To classify whether a post is an uplifting news for reddit to boost positivity within the community, by recommending those uplifting news on the main page.
-
To webscrape data from subreddit World News & Uplifting News through Json API
-
Clean and prepare data for classification model validation
-
Valid among 3 classification model: Logistic, Multinomial & Random Forest
-
Choose 1 model for to make prediction and inference
Reddit is home to thousands of community and plays an influencing role in the social media space along side Facebook, Twitter etc. Research has shown that that when people are reminded of their mortality, their defense of their cultural worldview intensifies, and there is potential to experience anxiety when that occurs (Source). It is therefore important for reddit to promote a positive outlook for its users among the perceived increases of negative news in recent current event.
By adopting logistic regression classification model that is trained on posts from subreddit 'Uplifting News', reddit would be able to identify the good news among the news headline posted within reddit and recommend the posts to its users; thereby promoting a positive perspective that the world is not going to end.
The logistic regression classification model is able to classify the post with an accuracy of 0.81, and perform as expected by using valid key tokens unique for each subreddit (World News & Uplifting News).
Hence, reddit would be able to create a healthy & positive community if the model built in the project is adopted and trained on even more data to improve accuracy.
- Data Preparation
- Model Preparation
- Model Validation
- Model Fitting & Prediction
- Model Evaluation
- Conclusion & Recommendations
Features | Type | Description |
---|---|---|
Selftext | Object | Content of each post from the subreddit in text |
Title | Object | Title of each post from the subreddit in text |
Subreddit | int | 1 = World News, 0 = Uplifting News |
World News : A place for major news from around the world, excluding US-internal news.
Uplifting News : A place to read and share positive and uplifting, feel good news stories.
Logistic Regression (LR) model was compared with Multinomial(MN) model for the model validation process, and LR was chosen as the better model for classification of the subreddit posts based on the score obtained through Gridsearch Cross Validation.
Score Comparision | |
---|---|
Cvec LR score: | 0.89 |
Tvec LR score: | 0.83 |
Cvec Mn score: | 0.88 |
Tvec Mn score: | 0.87 |
The LR classification model perform as expected, with an accuracy higher than that of baseline accuracy.
Accuracy Comparison | |
---|---|
Baseline Accuracy | 0.62 |
Model Accuracy | 0.81 |
From the LR model, we are able to show the key tokens from each subreddit that contribute to classifying the posts from the coefficient.

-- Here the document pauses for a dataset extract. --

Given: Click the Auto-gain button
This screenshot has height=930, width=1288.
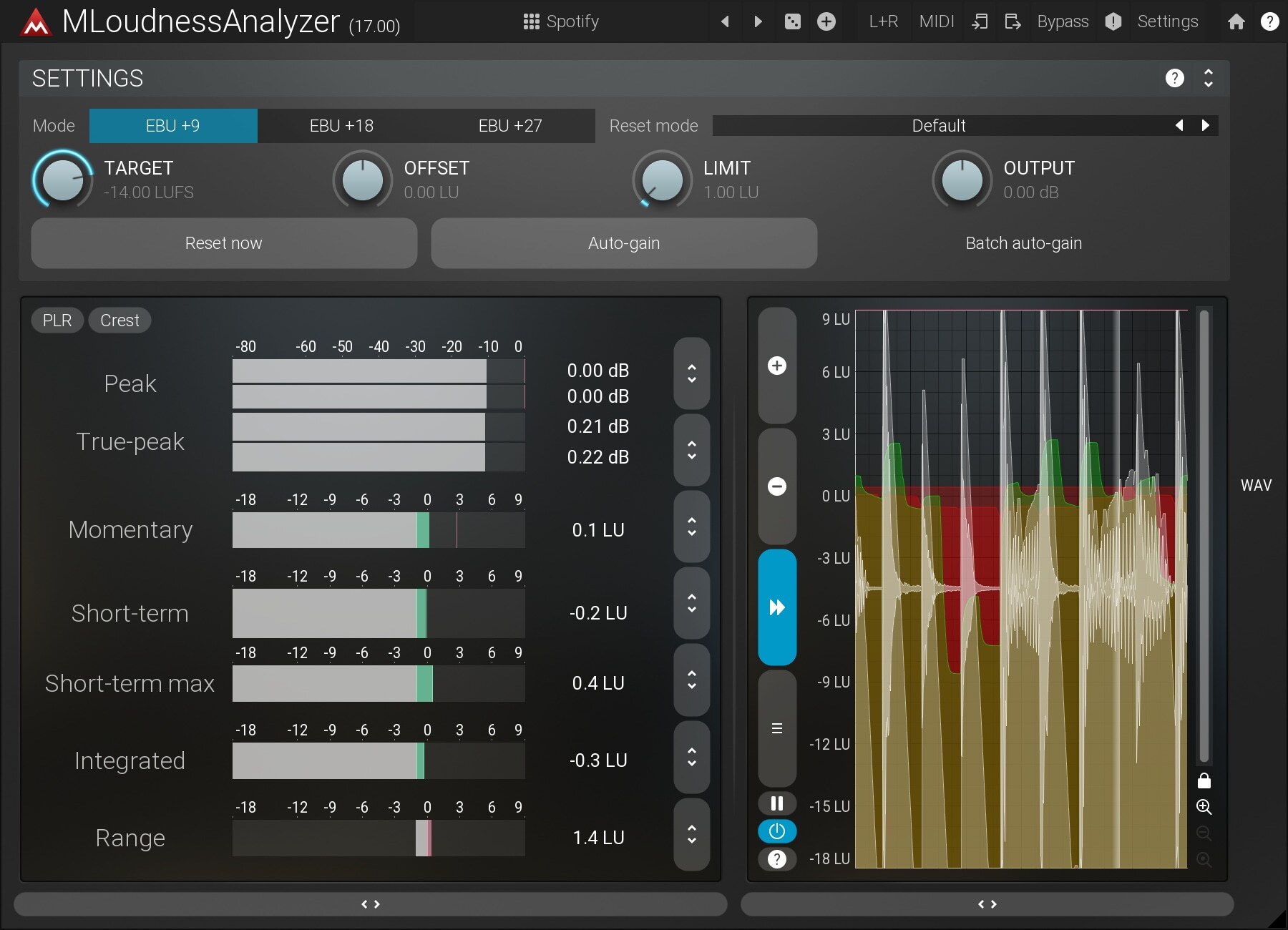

The key tokens make sense for World News as those are words that made the headline in the past month leading to 31 Jan 2020 (Which also happens to be rather negative terms, sadly).
On the other hand, we can see some positivity from the Australian bushfire situation since related tokens appear in the uplifting news which telly with recent news. Hence, we can say that the logistic model is performing as expected. (Especially when dog is men's best friend!)
At the same time, classifiying news related subreddit is also very time specific as key tokens from news vary from time to time. For example, using key token such as coronavirus in a post posted same time last year would be rather meaningless.
An evaluation of the LR model was also done, specifically on the False Negative classification.
Confusion Matrix | |
---|---|
True Negatives | 92 |
False Positives | 11 |
False Negatives | 40 |
True Positives | 128 |
It is found that some of the key tokens for Uplifting News are contributing to the misclassfication of false negative as these tokens also appear on 40 posts from World News. However, since the objective of this project is to classify the post correctly into the right subreddit and the LR model is able to achieve higher than baseline accuracy, we can safely assume that the model is performing as expected.
Recommendation
Due to the limitation on the number of posts we can request using subreddit API, the model can only be trained on the most recent 500-700 posts. The model would be more accurate and less time-depedent if more historic data of the posts can be used to train the LR model.